Markov Chain Monte Carlo: Metropolis-Hastings
Markov Chain Monte Carlo: Metropolis-Hastings
For most real-world models the posterior normalizing constant $p(\mathcal{D})$ is intractable, making direct sampling impossible. Markov Chain Monte Carlo (MCMC) sidesteps this by constructing a Markov chain whose stationary distribution equals the target posterior. After a burn-in period, the chain's trajectory yields approximate posterior samples for estimation and uncertainty quantification.
The Metropolis-Hastings (MH) algorithm is the foundational MCMC method, requiring only the ability to evaluate the posterior up to a constant.
Metropolis-Hastings Algorithm
Given current state $\theta^{(t)}$ and proposal distribution $q(\theta^*\mid\theta^{(t)})$:
1. Draw $\theta^*\sim q(\cdot\mid\theta^{(t)})$.
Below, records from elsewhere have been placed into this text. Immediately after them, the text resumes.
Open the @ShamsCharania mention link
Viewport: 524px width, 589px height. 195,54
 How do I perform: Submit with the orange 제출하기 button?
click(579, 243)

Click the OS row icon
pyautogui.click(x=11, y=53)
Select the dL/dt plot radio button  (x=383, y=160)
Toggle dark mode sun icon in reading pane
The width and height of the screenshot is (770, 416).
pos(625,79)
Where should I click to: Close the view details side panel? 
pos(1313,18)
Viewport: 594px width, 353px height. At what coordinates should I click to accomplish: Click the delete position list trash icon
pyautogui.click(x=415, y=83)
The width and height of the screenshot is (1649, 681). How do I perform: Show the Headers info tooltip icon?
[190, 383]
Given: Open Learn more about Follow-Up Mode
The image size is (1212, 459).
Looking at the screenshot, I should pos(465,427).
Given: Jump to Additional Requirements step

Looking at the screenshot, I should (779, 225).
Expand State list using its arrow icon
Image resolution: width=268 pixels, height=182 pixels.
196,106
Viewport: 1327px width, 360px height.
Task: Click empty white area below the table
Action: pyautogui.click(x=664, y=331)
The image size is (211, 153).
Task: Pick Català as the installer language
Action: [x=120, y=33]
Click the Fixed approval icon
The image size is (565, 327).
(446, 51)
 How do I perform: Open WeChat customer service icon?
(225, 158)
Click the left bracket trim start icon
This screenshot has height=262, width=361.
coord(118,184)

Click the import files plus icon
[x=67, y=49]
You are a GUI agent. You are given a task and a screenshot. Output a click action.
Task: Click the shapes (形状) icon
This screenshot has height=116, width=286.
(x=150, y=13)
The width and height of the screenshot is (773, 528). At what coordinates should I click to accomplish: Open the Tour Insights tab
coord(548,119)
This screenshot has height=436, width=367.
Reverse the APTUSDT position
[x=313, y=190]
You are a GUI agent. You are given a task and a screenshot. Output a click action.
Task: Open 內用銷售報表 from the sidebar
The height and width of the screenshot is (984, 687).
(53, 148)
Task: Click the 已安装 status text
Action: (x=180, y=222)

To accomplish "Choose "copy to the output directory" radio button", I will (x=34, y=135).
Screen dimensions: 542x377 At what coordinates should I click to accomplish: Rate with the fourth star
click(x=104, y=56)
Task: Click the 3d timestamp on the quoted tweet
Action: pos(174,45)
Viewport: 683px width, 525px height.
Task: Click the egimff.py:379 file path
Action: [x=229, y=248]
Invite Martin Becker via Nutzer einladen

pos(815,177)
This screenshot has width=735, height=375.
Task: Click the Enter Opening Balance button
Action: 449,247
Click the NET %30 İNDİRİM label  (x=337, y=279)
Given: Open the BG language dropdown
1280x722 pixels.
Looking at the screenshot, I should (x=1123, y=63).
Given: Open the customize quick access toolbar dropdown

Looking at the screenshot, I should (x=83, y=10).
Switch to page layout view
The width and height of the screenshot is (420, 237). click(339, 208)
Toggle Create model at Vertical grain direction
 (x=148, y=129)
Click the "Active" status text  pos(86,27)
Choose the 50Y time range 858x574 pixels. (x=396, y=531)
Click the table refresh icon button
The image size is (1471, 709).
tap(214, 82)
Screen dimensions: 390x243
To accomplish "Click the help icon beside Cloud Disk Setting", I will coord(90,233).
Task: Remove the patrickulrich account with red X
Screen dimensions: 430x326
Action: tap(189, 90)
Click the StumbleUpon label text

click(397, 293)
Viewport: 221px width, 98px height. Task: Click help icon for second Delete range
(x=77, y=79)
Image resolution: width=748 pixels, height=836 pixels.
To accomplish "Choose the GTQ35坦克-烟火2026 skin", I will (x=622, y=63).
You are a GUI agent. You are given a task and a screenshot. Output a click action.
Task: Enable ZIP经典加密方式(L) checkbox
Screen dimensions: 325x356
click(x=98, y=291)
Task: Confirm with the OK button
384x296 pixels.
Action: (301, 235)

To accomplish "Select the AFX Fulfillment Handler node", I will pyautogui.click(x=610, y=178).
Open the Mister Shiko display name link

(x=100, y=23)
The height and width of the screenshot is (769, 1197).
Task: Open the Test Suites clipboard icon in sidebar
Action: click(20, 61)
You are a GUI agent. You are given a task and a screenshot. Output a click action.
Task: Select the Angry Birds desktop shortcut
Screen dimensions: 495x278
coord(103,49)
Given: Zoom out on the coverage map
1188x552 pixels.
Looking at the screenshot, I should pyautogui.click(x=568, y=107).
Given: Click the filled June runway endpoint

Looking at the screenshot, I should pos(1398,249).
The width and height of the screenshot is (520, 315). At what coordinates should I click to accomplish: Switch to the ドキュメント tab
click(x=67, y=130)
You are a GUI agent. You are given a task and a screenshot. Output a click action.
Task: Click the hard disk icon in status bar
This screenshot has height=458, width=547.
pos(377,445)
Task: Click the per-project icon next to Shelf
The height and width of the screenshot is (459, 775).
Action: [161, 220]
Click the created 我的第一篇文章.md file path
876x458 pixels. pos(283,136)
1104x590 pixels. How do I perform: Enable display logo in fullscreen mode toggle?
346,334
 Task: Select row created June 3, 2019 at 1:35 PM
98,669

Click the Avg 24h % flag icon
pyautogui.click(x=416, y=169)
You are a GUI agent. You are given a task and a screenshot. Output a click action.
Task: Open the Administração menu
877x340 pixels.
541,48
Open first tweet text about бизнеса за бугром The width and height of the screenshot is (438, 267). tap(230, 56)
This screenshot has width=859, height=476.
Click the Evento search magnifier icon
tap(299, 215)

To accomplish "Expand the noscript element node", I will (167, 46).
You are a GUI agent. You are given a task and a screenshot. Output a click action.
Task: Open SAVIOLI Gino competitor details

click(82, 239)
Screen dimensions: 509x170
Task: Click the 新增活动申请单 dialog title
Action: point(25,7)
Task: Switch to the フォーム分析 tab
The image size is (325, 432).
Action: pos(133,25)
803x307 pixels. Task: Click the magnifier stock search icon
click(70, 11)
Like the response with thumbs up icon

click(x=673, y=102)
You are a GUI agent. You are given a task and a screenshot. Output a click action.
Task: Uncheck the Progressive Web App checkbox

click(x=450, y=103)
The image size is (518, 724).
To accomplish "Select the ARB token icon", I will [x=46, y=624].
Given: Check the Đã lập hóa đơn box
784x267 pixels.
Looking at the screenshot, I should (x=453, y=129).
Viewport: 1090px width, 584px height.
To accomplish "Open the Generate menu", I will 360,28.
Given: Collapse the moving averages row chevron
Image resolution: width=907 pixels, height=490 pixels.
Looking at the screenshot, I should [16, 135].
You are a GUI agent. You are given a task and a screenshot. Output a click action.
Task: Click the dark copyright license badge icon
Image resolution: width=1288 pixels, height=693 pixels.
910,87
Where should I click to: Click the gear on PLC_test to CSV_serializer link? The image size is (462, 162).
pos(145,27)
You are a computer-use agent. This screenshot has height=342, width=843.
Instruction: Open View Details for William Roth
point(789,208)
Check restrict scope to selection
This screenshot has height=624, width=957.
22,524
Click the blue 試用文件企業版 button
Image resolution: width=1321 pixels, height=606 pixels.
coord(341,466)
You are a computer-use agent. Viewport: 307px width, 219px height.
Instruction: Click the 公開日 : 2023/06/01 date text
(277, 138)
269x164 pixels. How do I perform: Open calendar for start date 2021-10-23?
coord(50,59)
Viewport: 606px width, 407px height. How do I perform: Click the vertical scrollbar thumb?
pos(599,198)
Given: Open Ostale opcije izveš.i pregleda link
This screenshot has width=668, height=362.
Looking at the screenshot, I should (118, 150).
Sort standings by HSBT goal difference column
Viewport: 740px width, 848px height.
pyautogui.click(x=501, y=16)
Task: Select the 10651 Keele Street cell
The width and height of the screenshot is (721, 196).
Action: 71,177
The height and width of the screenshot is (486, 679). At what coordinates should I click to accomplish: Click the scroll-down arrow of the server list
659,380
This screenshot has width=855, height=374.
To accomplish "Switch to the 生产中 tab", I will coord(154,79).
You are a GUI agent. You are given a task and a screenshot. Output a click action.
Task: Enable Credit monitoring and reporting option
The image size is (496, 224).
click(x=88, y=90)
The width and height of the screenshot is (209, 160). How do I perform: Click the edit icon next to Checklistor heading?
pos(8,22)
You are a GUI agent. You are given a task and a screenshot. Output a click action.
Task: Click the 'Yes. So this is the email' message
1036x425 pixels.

2. Compute acceptance ratio: $$\alpha=\min\!\left(1,\;\frac{p(\theta^*\mid\mathcal{D})\,q(\theta^{(t)}\mid\theta^*)}{p(\theta^{(t)}\mid\mathcal{D})\,q(\theta^*\mid\theta^{(t)})}\right)$$
3. Set $\theta^{(t+1)}=\theta^*$ with probability $\alpha$, else $\theta^{(t+1)}=\theta^{(t)}$.
Normalizing constants cancel in the ratio $p(\theta^*\mid\mathcal{D})/p(\theta^{(t)}\mid\mathcal{D})$.
Detailed Balance & Ergodicity
MH satisfies detailed balance: $p(\theta)\,K(\theta,\theta^*)=p(\theta^*)\,K(\theta^*,\theta)$ where $K$ is the MH transition kernel. This ensures $p(\theta\mid\mathcal{D})$ is the unique stationary distribution. If the chain is irreducible and aperiodic, the ergodic theorem guarantees: $$\frac{1}{T}\sum_{t=1}^T f(\theta^{(t)})\xrightarrow{a.s.}\mathbb{E}_{p(\theta\mid\mathcal{D})}[f(\theta)]$$
Example 1: Random-Walk Metropolis
Symmetric proposal $q(\theta^*\mid\theta)=\mathcal{N}(\theta,\sigma_q^2)$ gives $\alpha=\min(1,p(\theta^*\mid\mathcal{D})/p(\theta\mid\mathcal{D}))$. Optimal $\sigma_q$ targets acceptance rate $\approx0.234$ in high dimensions (Roberts & Rosenthal, 2001). Too small $\sigma_q$: high acceptance but slow mixing; too large: most proposals rejected.
Example 2: Convergence Diagnostics
Run $m$ chains from dispersed starting points. Gelman-Rubin statistic: $$\hat{R}=\sqrt{\frac{\hat{V}}{W}}$$ where $W$ is within-chain variance and $\hat{V}$ is total variance. $\hat{R}\approx1$ indicates convergence; $\hat{R}>1.1$ signals non-convergence. Effective sample size $n_{eff}=T/(1+2\sum_{k=1}^\infty\rho_k)$ adjusts for autocorrelation $\rho_k$.
Practice
- Prove that a symmetric proposal $q(\theta^*\mid\theta)=q(\theta\mid\theta^*)$ simplifies MH to the original Metropolis algorithm.
- Explain why posterior samples from MCMC are correlated, and how this affects Monte Carlo error estimates.
Show Answer Key
1. MH acceptance ratio: $\alpha=\min(1,\frac{\pi(\theta^*)q(\theta|\theta^*)}{\pi(\theta)q(\theta^*|\theta)})$. With symmetric $q$, the $q$-ratio is 1, so $\alpha=\min(1,\pi(\theta^*)/\pi(\theta))$, which is the original Metropolis algorithm.
2. MCMC samples are correlated because each new sample depends on the previous one (Markov chain). The effective sample size (ESS) is $n/(1+2\sum_k\rho_k)$ where $\rho_k$ is the lag-$k$ autocorrelation. Monte Carlo error is $\sigma/\sqrt{\text{ESS}}$, larger than for i.i.d. samples.